Not miss out, obviously.

OP posts:
HattiFattner · 01/12/2011 14:40

YANBU

tell the cheeky cow that wants to drop early that that wont be possible.

Tell the others that if they cant make it at 3, then not to bother as you do not want children drifting in as ITS BAD MANNERS.

Some people huh!

mrsnw · 01/12/2011 14:41

Hehe I would always go to the party in case I miss out on any gossip lol. I guess people pay for the lessons so want them to attend. I would never drop off two hours early or arrive in the middle Shock

Callisto · 01/12/2011 14:41

Sounds very strange to me. DD would either go to the party or do the pre-booked activity, it would be her choice at the time. The midday drop-off for a 3pm party is really taking the piss, unless you're friends with the mother already.

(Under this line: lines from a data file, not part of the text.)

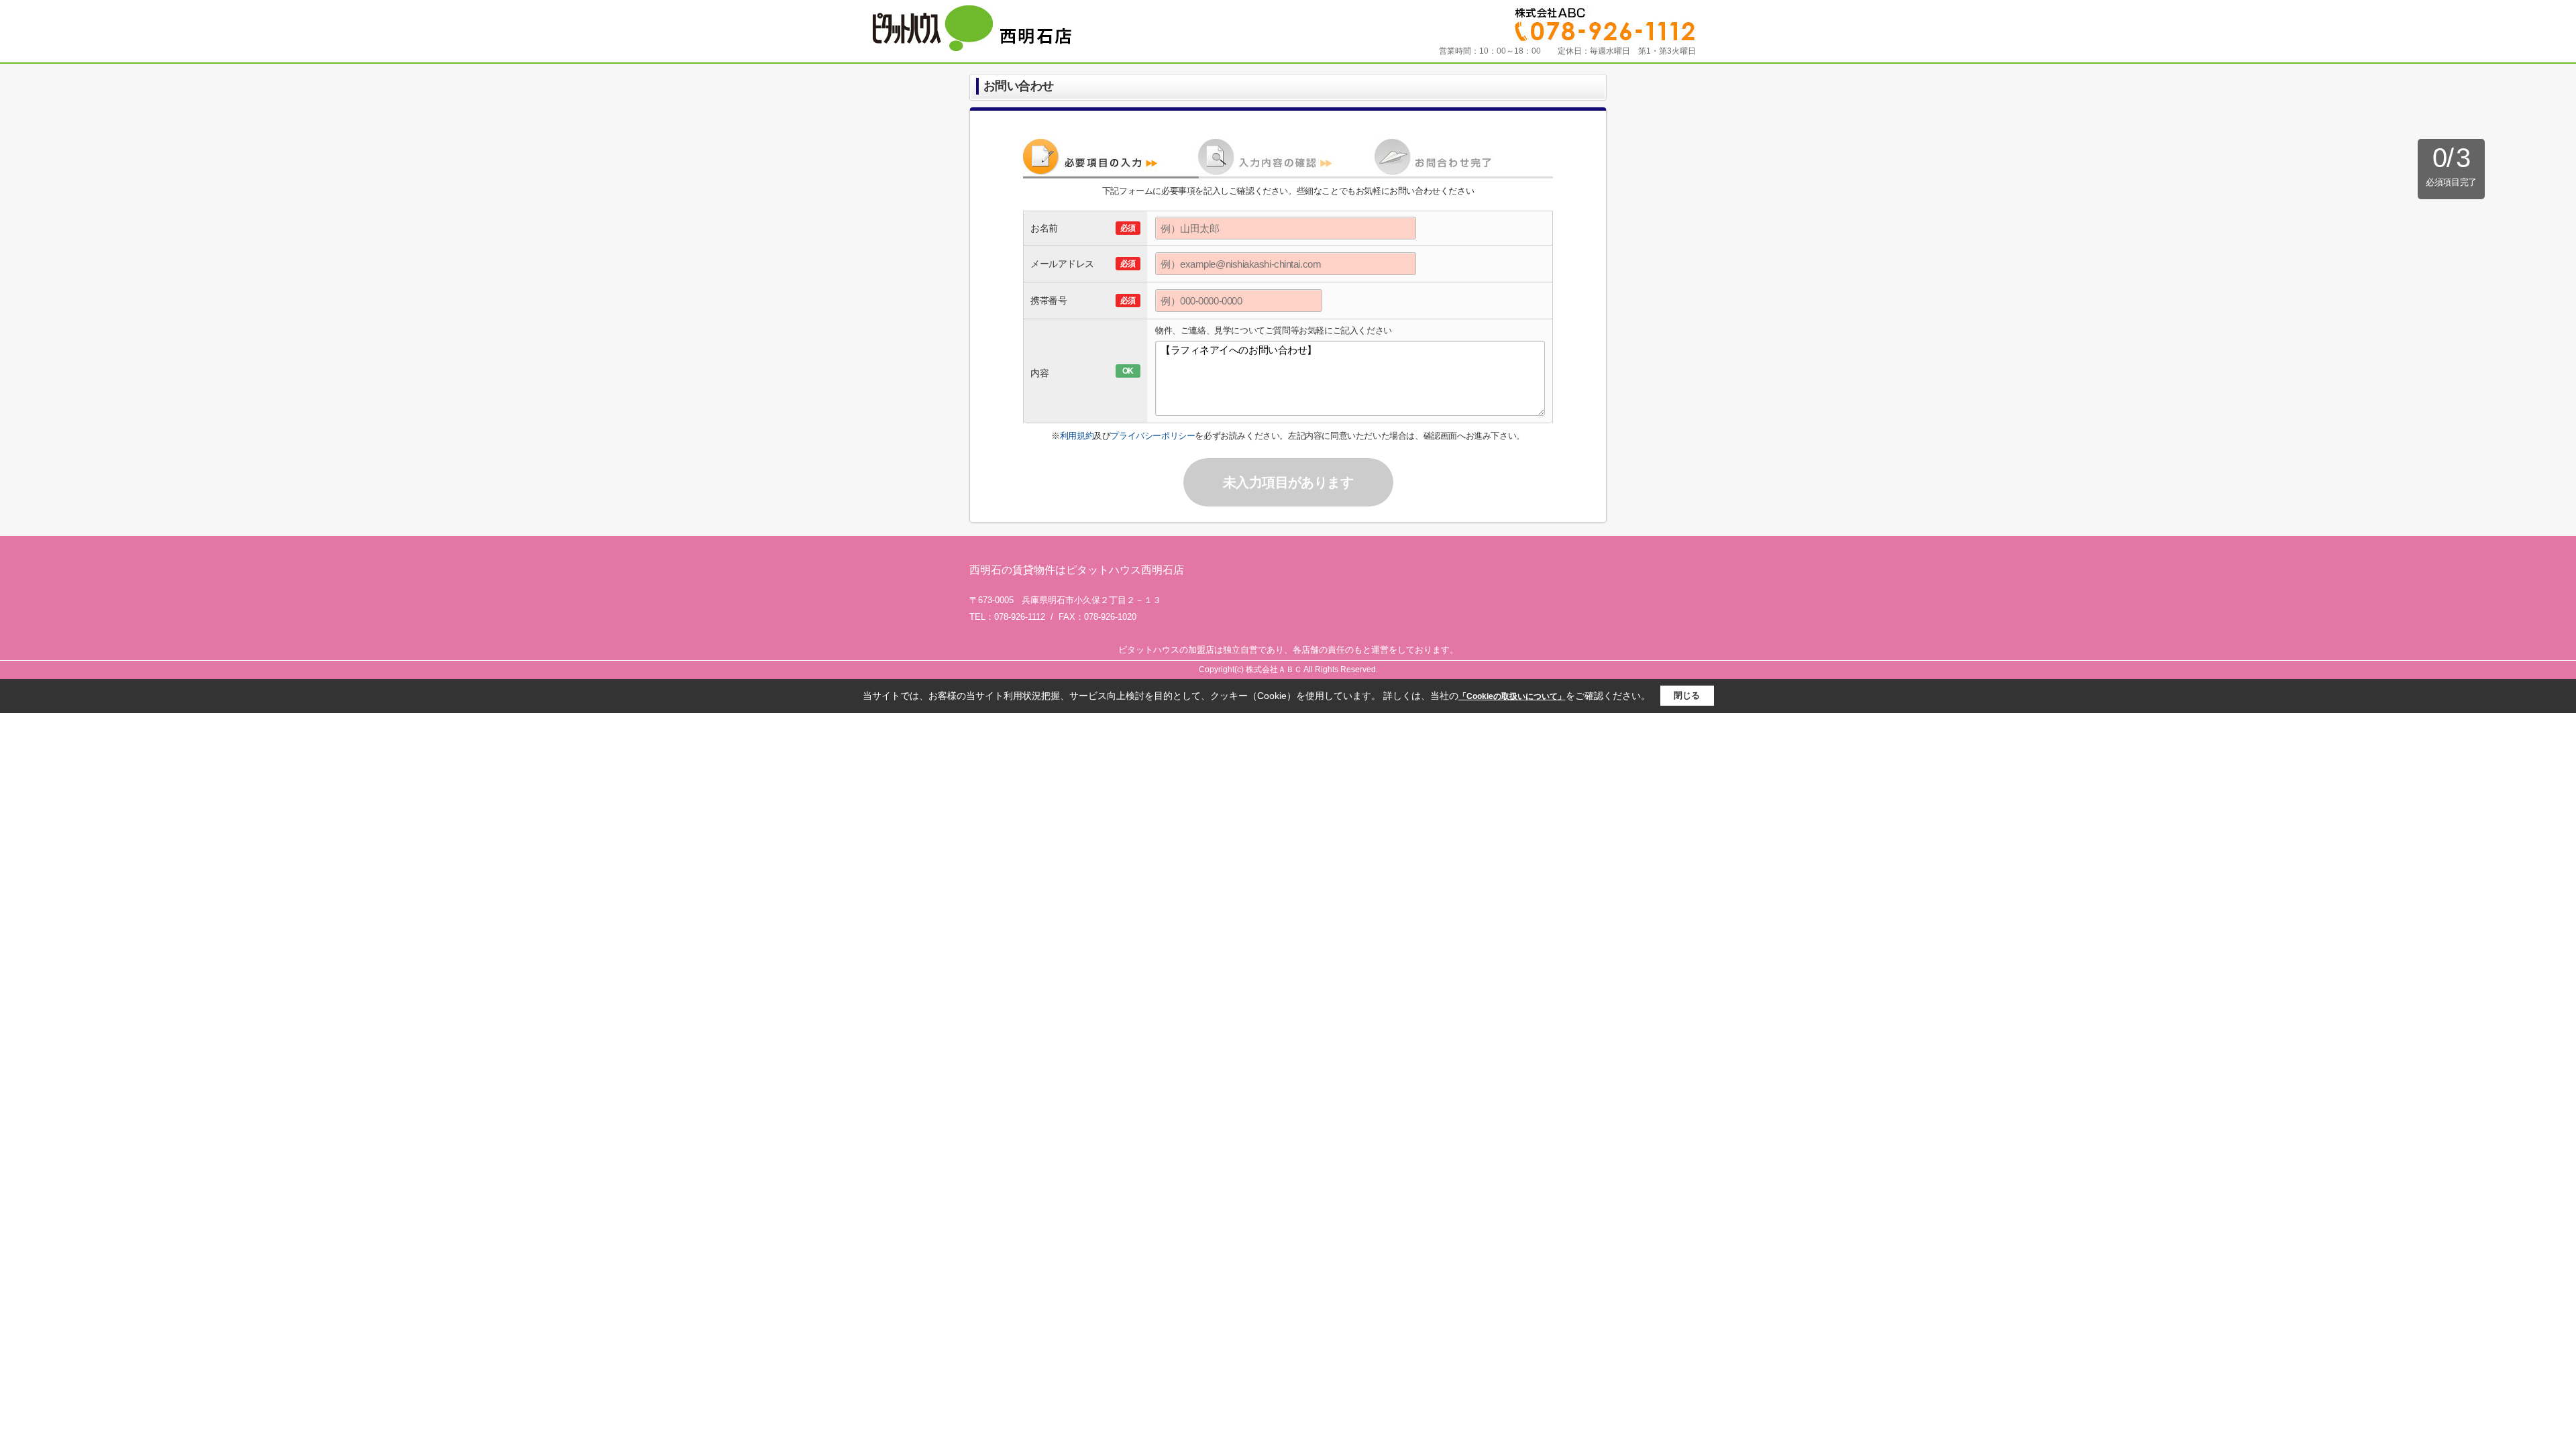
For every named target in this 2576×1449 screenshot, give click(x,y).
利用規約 (1076, 436)
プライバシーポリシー (1152, 436)
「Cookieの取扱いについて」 (1512, 696)
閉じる (1687, 695)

ViviPrudolf · 01/12/2011 14:42

They're all unreasonable, but Z's Mum is really taking the piss with that one!

cat64 · 01/12/2011 14:45

This reply has been deleted

Message withdrawn

Greythorne · 01/12/2011 14:58

Mrsnw
I agree; people have paid for lessons in advance so they don't want to miss out. I understand that! So they should miss the party, shouldn't they? Because you cannot do everything! Or you lose the money and attend the party.

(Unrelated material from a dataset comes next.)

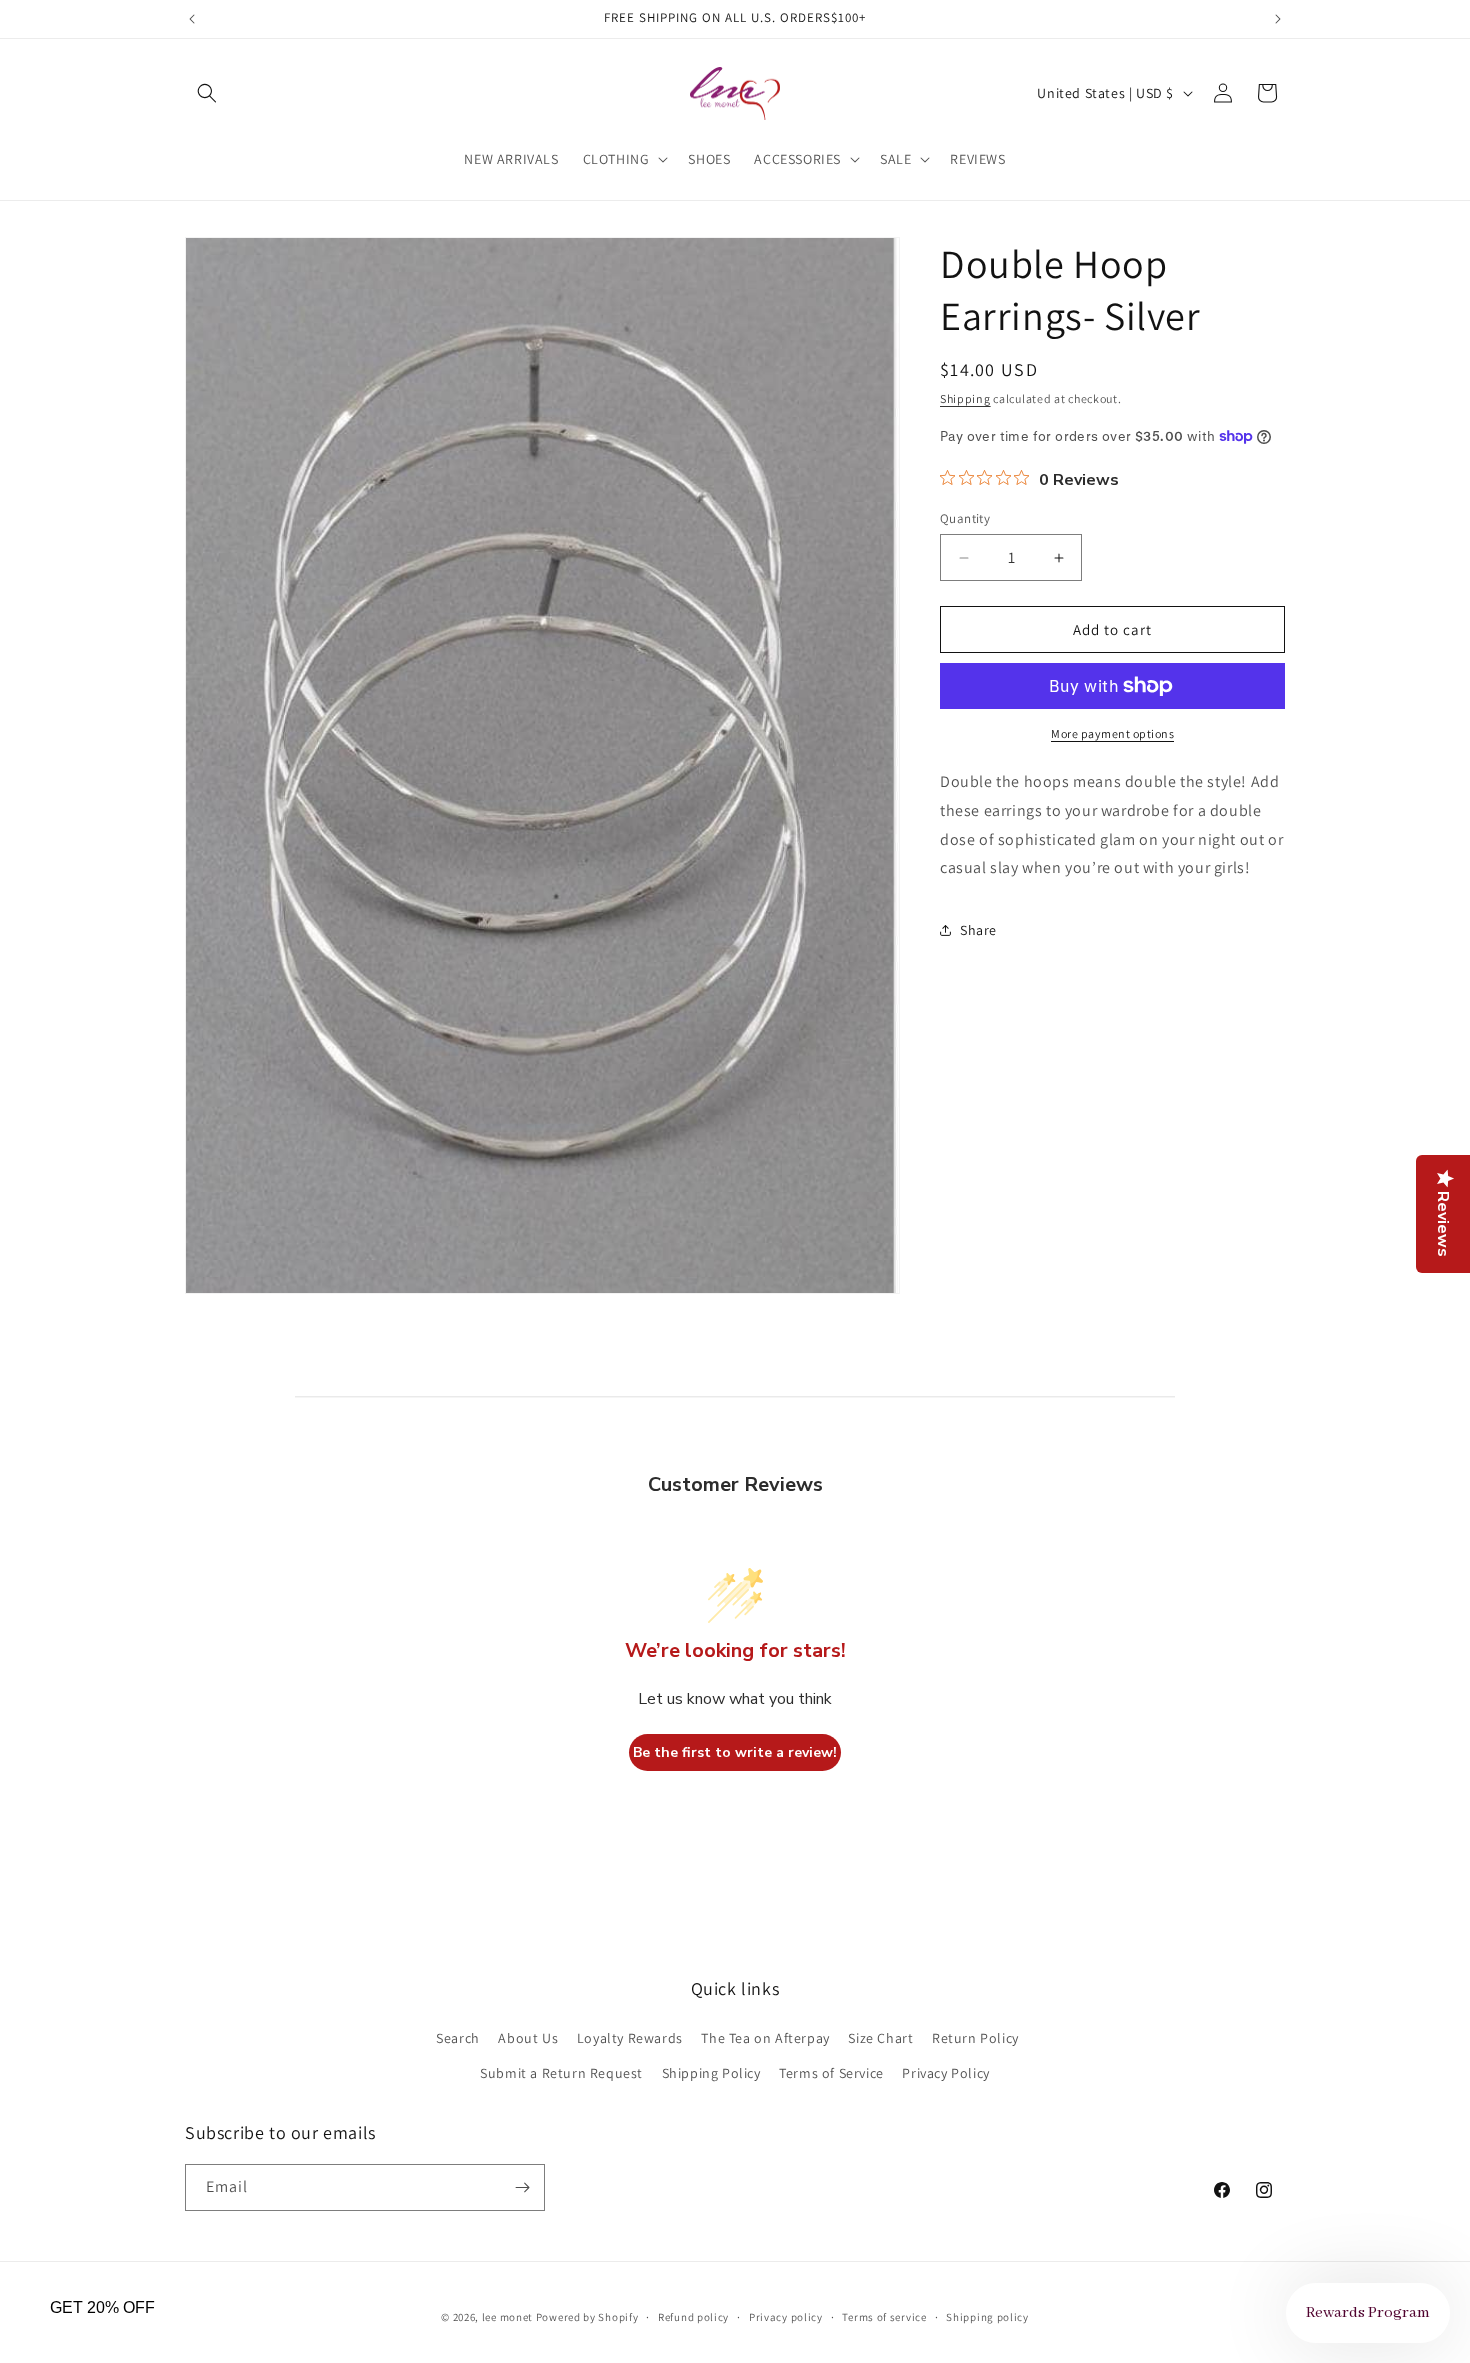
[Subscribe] (522, 2187)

But I don't get trying to do everything.....

OP posts:
IndigoBell · 01/12/2011 15:21

I don't see why it matters if people come late or leave early - especially if they've told you so in advance.

DeWe · 01/12/2011 16:08

3 hours Shock Half that is long enough!

Fuzzled · 01/12/2011 16:31

10-15 minutes I could understand, but some of these are taking the mickey!

YANBU!

babybythesea · 01/12/2011 17:00

I guess in terms of missing stuff, the argument I read here recently was that there seemed to be a party almost every week, so either they missed most of the social stuff their friends were doing, or they missed almost all their pre-paid lessons. Not saying it's right, but you can see why people might do this if there were regular parties.

sweetsantababy · 01/12/2011 17:28

YANBU

slavetofilofax · 01/12/2011 17:32

It kind of depends what sort of party you are having.

Grockle · 01/12/2011 17:33

Sometimes DS has party week after week after week. He could either not go to the parties, miss his class every week or go to the party 10 mins late.

If he wants to go but doesn't want to miss his class, I ask the parent if it's ok to be 10 mins late. No-one has said it wasn't ok.

At DSs party, we had people pop in and out and I didnt mind at all. dS was just glad to see his friends.

WhoopsyLa · 01/12/2011 17:47

YANBU...I can never understand this either!! ButI also don't understand what they'll be up to for THREE hours! Shock

squeakytoy · 01/12/2011 17:50

I suppose this is what happens when you invite every kid in the class to a party. Close friends (or parents of.. ) would probably make more effort to be there.

DeWe · 01/12/2011 19:45

3 hours is a heck of a long time for the party. I know ds (year R) struggles at parties because of his hearing and the extreme noise. He's fine for 1.5 hours, 1.75 he's beginning to lose it and 2 hours is too much, as a rough guide. However it does depend on the party, time of day etc, so I tend to stay with him so I can remove him at a relevant time.

He's been invited to a party which is 2 hours long and my choice is:

  1. Let him go and hope that he won't be too bad.
  2. Take him late and he'll probably be fine.
  3. Take him on time and remove him probably upset, possibly after winding other children up to sillyness, probably going round about the food time.
  4. Don't go.

Easiest for me is 4. Kindest on other parent is almost certainly 2. I wouldn't necessarily tell the parent my reasoning, depending on how well I knew them, so I might just ask if it's okay if he's late.

madmomma · 01/12/2011 20:51

YANBU IMO. I'd find anything more than 20 mins very rude really. Either prioritise the party or say no thank you. Probably is common though. It'd get my goat.